● **TRECHO FORNECIDO**
+++++
No caso da Guiana, o país não tem ‘outras indústrias’. Contudo, o risco de divisão política e corrupção é fato. Para efeito de comparação, o orçamento nacional era de apenas cerca de 3,5  a 4 bilhões de dólares. Porém, os retornos para a Guiana poderão ultrapassar os 100 bilhões de dólares ao longo das décadas de vida das suas operações com a Exxon.

Ao que parece, o contrato entre as partes é por demais favorável à petrolífera. Não poderia ser diferente. Estas empresas já demonstraram não ter escrúpulos e, além disso, têm centenas de advogados especializados, enquanto os países mais pobres, carecem de experiência e ‘abrem as pernas’ ao sentirem a possibilidade de ganhar divisas.

mapa da Guiana.
Imagem, www.ieefa.org.
+++++
● **INSTRUÇÃO 1**
Transcreva, do trecho sobre a Guiana, a passagem entre "No caso da Guiana, o" e "Imagem, www.ieefa.org.", inclusive.

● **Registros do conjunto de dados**
+++++
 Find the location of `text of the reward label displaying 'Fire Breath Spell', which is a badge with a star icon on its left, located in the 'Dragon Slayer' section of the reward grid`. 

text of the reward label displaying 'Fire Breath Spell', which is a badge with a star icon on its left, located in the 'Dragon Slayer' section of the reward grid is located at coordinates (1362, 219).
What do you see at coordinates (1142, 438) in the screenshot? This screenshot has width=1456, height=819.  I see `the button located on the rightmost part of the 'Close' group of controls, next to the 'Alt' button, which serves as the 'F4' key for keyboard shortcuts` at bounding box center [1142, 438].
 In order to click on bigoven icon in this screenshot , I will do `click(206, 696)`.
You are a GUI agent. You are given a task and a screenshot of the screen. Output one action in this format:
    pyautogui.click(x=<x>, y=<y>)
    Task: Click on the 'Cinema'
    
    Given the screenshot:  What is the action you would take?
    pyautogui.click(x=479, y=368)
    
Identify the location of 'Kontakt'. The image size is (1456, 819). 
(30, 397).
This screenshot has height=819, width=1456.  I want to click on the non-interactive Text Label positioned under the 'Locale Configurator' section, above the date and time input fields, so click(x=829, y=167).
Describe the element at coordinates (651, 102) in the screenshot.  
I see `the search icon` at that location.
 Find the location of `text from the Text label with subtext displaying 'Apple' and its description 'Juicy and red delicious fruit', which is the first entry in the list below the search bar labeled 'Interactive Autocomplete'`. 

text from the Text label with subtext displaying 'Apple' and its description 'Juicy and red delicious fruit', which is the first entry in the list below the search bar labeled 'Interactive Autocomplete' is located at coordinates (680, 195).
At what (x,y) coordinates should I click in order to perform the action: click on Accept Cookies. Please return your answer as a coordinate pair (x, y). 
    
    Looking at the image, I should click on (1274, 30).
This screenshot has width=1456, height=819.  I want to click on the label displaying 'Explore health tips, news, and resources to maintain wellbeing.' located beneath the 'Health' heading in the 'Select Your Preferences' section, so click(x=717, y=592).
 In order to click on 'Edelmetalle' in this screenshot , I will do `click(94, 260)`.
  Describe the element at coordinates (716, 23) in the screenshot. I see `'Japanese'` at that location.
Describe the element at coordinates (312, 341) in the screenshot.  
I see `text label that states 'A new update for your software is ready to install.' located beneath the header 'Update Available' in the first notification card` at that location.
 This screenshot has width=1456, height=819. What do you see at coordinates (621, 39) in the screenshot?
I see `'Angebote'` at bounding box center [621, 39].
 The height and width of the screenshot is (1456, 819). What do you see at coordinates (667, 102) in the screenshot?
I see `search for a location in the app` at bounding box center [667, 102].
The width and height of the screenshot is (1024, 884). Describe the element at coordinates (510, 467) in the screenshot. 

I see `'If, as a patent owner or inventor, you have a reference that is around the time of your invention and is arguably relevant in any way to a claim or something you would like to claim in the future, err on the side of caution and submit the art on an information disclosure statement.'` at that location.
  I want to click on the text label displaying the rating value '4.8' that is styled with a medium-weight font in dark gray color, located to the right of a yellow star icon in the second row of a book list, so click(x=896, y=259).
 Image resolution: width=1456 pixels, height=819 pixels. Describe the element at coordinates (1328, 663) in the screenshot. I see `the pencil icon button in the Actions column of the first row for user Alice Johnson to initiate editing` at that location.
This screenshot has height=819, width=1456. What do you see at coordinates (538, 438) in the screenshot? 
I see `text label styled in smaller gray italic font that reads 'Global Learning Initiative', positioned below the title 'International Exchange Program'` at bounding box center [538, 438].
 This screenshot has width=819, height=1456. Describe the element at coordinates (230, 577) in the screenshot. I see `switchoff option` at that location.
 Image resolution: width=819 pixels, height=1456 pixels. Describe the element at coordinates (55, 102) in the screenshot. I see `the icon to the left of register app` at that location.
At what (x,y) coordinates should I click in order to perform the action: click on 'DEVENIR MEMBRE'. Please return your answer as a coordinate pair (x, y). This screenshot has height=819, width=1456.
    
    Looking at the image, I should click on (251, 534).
+++++
● **INSTRUÇÃO 2**
Nos registros, reproduza somente as linhas entre a que contém "You are a GUI" e a que contém "Describe the element at coordinates (716, 23)", inclusive, substituindo "Accept Cookies" por "Reject Cookies" e mantendo todo o resto inalterado.

● **RESPOSTA ESPERADA 1**
No caso da Guiana, o país não tem ‘outras indústrias’. Contudo, o risco de divisão política e corrupção é fato. Para efeito de comparação, o orçamento nacional era de apenas cerca de 3,5  a 4 bilhões de dólares. Porém, os retornos para a Guiana poderão ultrapassar os 100 bilhões de dólares ao longo das décadas de vida das suas operações com a Exxon.

Ao que parece, o contrato entre as partes é por demais favorável à petrolífera. Não poderia ser diferente. Estas empresas já demonstraram não ter escrúpulos e, além disso, têm centenas de advogados especializados, enquanto os países mais pobres, carecem de experiência e ‘abrem as pernas’ ao sentirem a possibilidade de ganhar divisas.

mapa da Guiana.
Imagem, www.ieefa.org.

● **RESPOSTA ESPERADA 2**
You are a GUI agent. You are given a task and a screenshot of the screen. Output one action in this format:
    pyautogui.click(x=<x>, y=<y>)
    Task: Click on the 'Cinema'
    
    Given the screenshot:  What is the action you would take?
    pyautogui.click(x=479, y=368)
    
Identify the location of 'Kontakt'. The image size is (1456, 819). 
(30, 397).
This screenshot has height=819, width=1456.  I want to click on the non-interactive Text Label positioned under the 'Locale Configurator' section, above the date and time input fields, so click(x=829, y=167).
Describe the element at coordinates (651, 102) in the screenshot.  
I see `the search icon` at that location.
 Find the location of `text from the Text label with subtext displaying 'Apple' and its description 'Juicy and red delicious fruit', which is the first entry in the list below the search bar labeled 'Interactive Autocomplete'`. 

text from the Text label with subtext displaying 'Apple' and its description 'Juicy and red delicious fruit', which is the first entry in the list below the search bar labeled 'Interactive Autocomplete' is located at coordinates (680, 195).
At what (x,y) coordinates should I click in order to perform the action: click on Reject Cookies. Please return your answer as a coordinate pair (x, y). 
    
    Looking at the image, I should click on (1274, 30).
This screenshot has width=1456, height=819.  I want to click on the label displaying 'Explore health tips, news, and resources to maintain wellbeing.' located beneath the 'Health' heading in the 'Select Your Preferences' section, so click(x=717, y=592).
 In order to click on 'Edelmetalle' in this screenshot , I will do `click(94, 260)`.
  Describe the element at coordinates (716, 23) in the screenshot. I see `'Japanese'` at that location.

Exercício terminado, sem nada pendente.